Stored records:
━━━━━━━━━━━━━━━━━━━━━━━━━━━━━━

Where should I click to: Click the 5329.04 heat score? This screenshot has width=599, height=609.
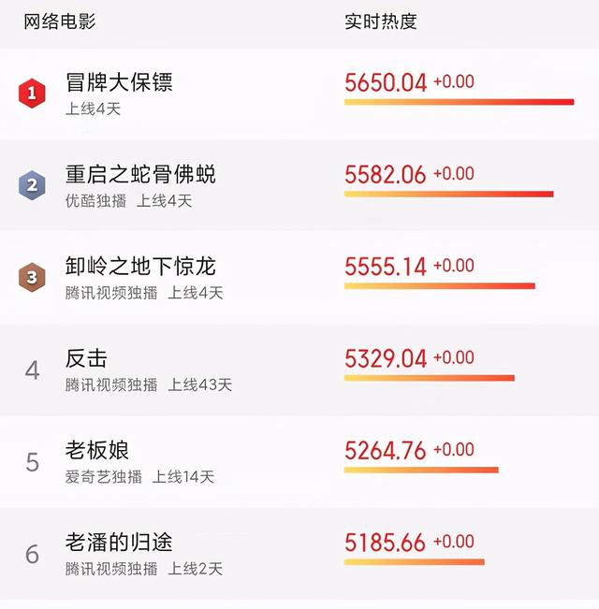[386, 358]
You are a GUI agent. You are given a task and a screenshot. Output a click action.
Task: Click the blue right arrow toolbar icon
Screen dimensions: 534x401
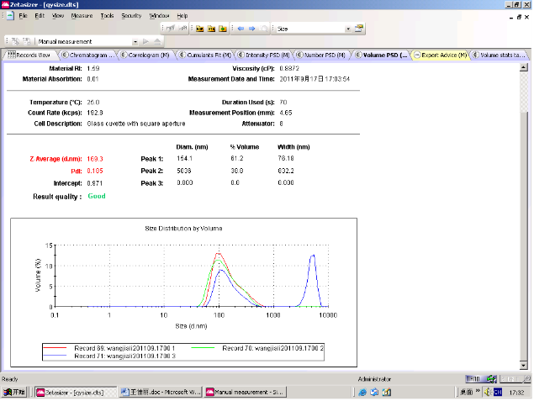tap(251, 29)

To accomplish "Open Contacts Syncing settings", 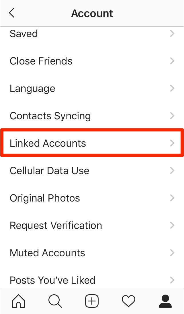I will [x=50, y=116].
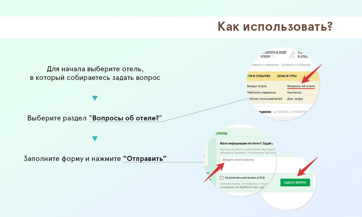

━━━━━━━━━━━━━━━━━━━━━━━━━━━━━━

**YOUR INSTRUCTIONS:** The response should consist of the lines above from the first through the one containing "Task: Click the blue right arrow toolbar icon", transcribed exactly, with every picture left out.

**ANSWER SPACE:**
Where should I click to: Click the 5329.04 heat score? This screenshot has width=599, height=609.
[386, 358]
You are a GUI agent. You are given a task and a screenshot. Output a click action.
Task: Click the blue right arrow toolbar icon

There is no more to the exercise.